Raja, M. K., Preobraschenski, J., Del Olmo-Cabrera, S., Martinez-Turrillas, R., Jahn, R., Perez-Otano, I., et al. (2019). Elevated synaptic vesicle release probability in synaptophysin/gyrin family quadruple knockouts. eLife, 8: e40744. doi:10.7554/eLife.40744.


Cite as: https://hdl.handle.net/21.11116/0000-0003-9C51-2
Abstract
Synaptophysins 1 and 2 and synaptogyrins 1 and 3 constitute a major family of synaptic vesicle membrane proteins. Unlike other widely expressed synaptic vesicle proteins such as vSNAREs and synaptotagmins, the primary function has not been resolved. Here, we report robust elevation in the probability of release of readily releasable vesicles with both high and low release probabilities at a variety of synapse types from knockout mice missing all four family members.
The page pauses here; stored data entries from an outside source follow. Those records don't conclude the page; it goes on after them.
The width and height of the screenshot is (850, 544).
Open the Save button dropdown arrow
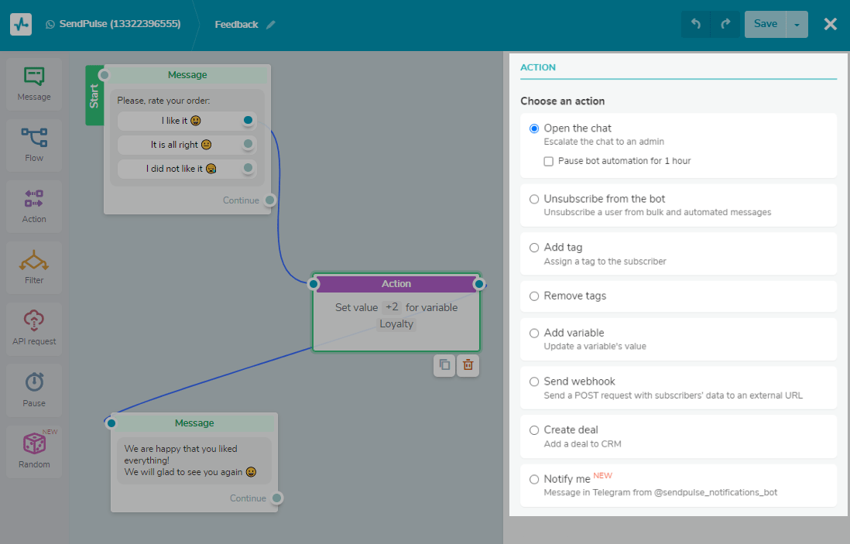pos(797,24)
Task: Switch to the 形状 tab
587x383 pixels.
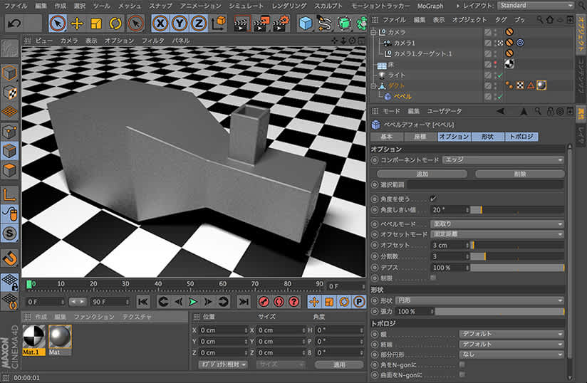Action: 487,136
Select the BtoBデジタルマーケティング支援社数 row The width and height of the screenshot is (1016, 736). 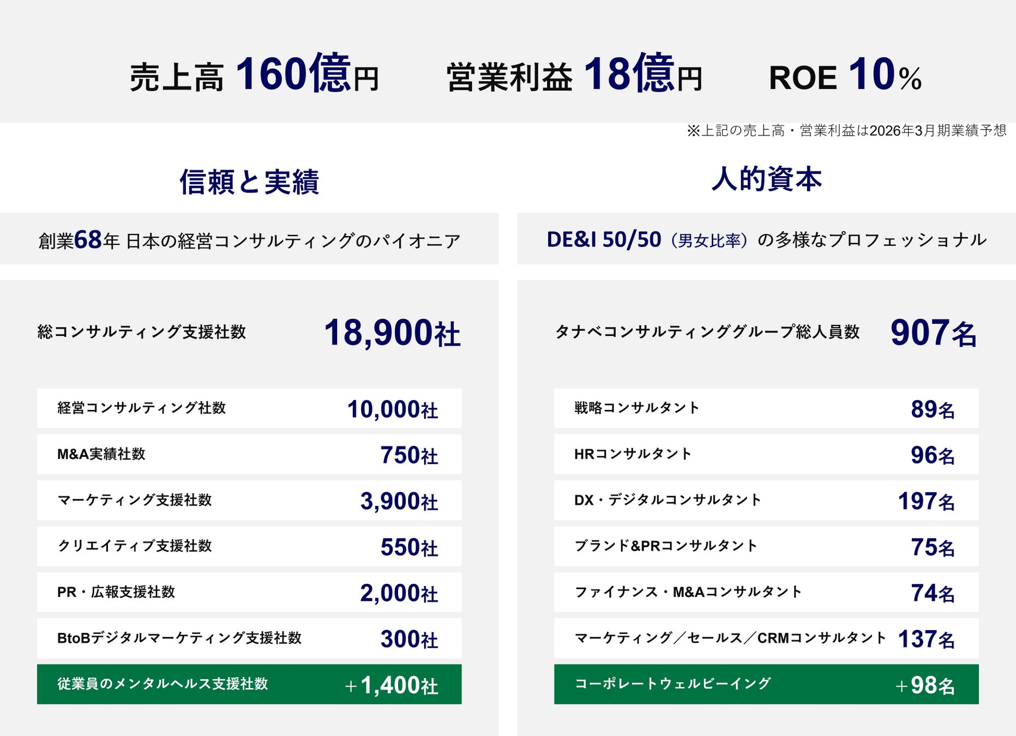(x=249, y=638)
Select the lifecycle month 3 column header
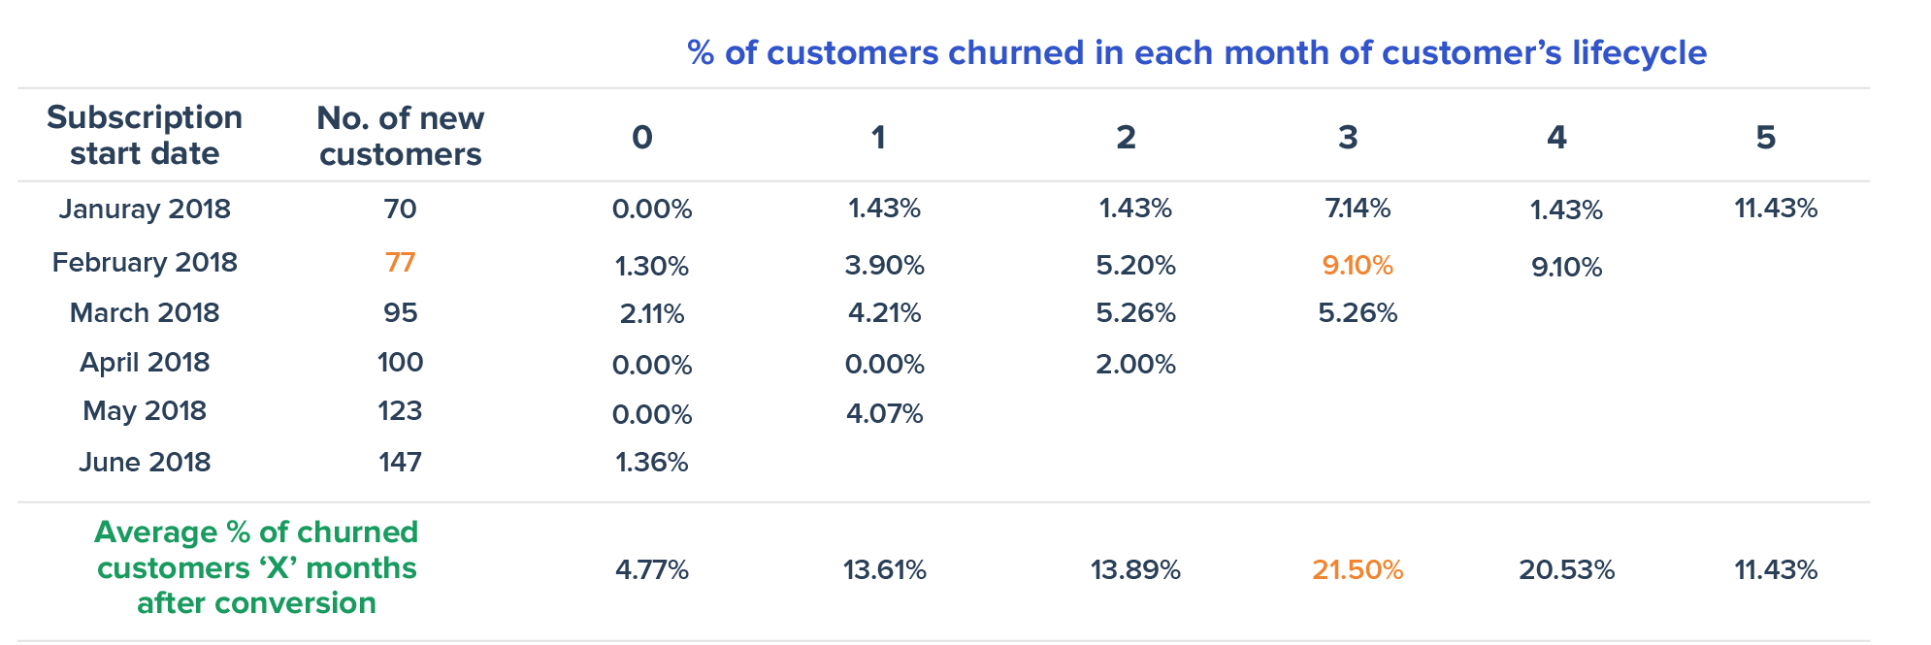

Neither the number of readily releasable vesicles, nor the timing of recruitment to the readily releasable pool was affected. The results suggest that family members serve as negative regulators of neurotransmission, acting directly at the level of exocytosis to dampen connection strength selectively when presynaptic action potentials fire at low frequency. The widespread expression suggests that chemical synapses may play a frequency filtering role in biological computation that is more elemental than presently envisioned.